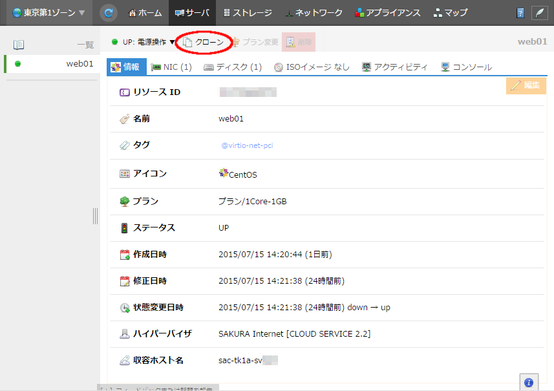Image resolution: width=554 pixels, height=391 pixels.
Task: Open the ホーム home menu
Action: (x=145, y=13)
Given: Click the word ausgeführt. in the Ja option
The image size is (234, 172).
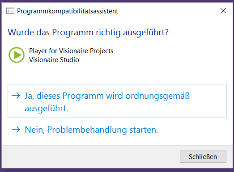Looking at the screenshot, I should (x=47, y=108).
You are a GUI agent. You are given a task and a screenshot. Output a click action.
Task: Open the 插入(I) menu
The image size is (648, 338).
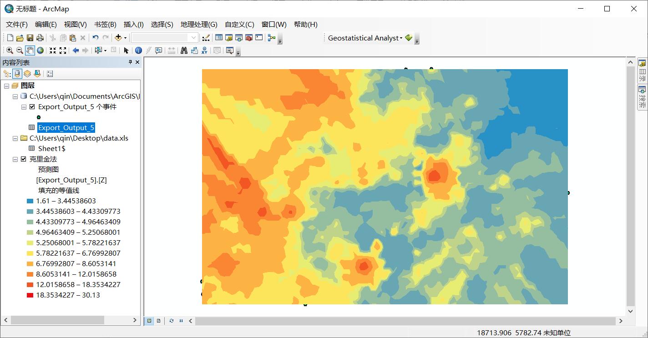[x=133, y=25]
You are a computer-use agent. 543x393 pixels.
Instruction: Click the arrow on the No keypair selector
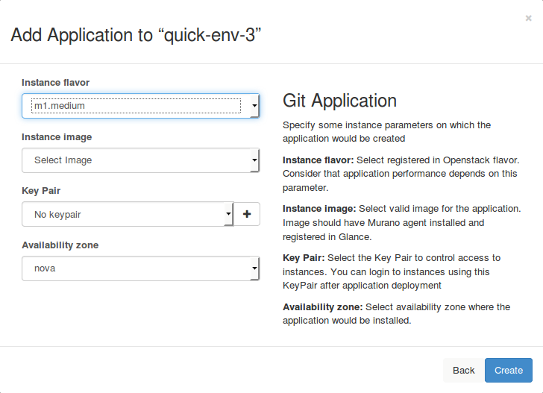[228, 215]
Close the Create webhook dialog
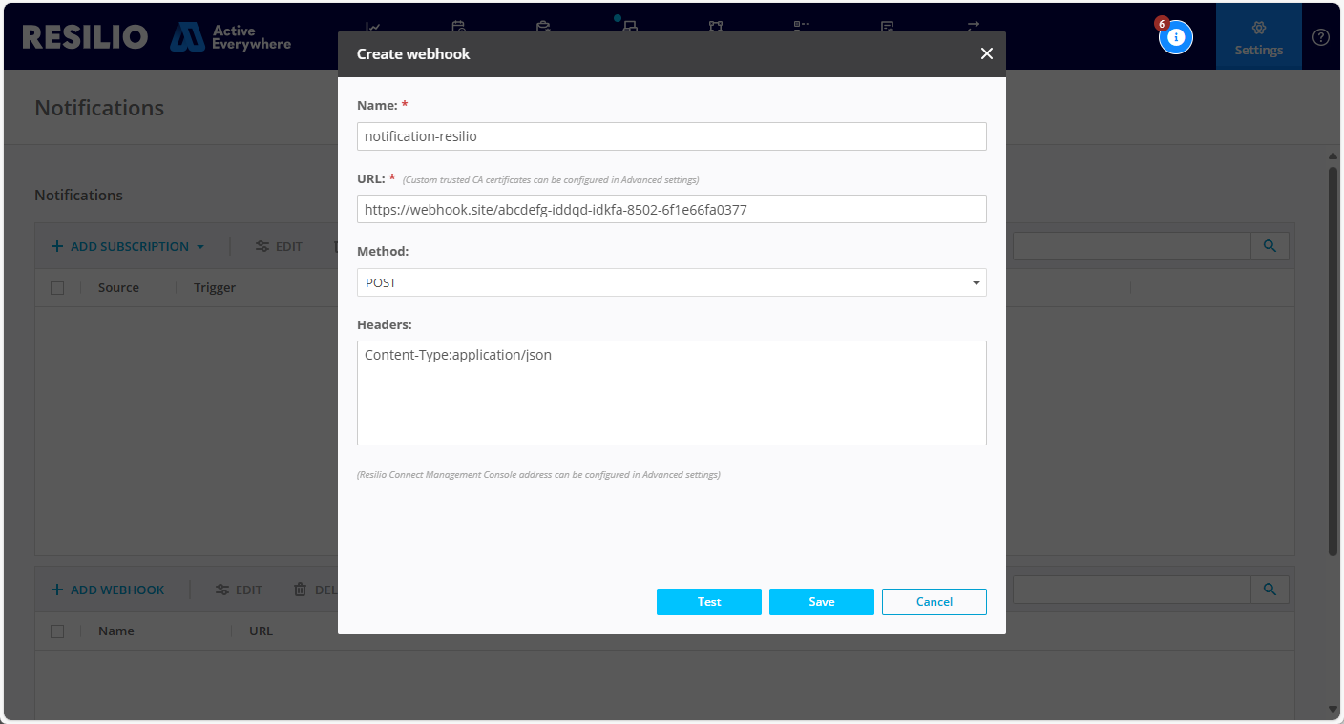1344x724 pixels. [986, 53]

▸ Exercise description
Find the word "agent" in the entries, and copy every line it shows up in.

▸ Exercise output
You are a GUI agent. You are given a task and a screenshot. Output a click action.
You are a computer-use agent. 543x393 pixels.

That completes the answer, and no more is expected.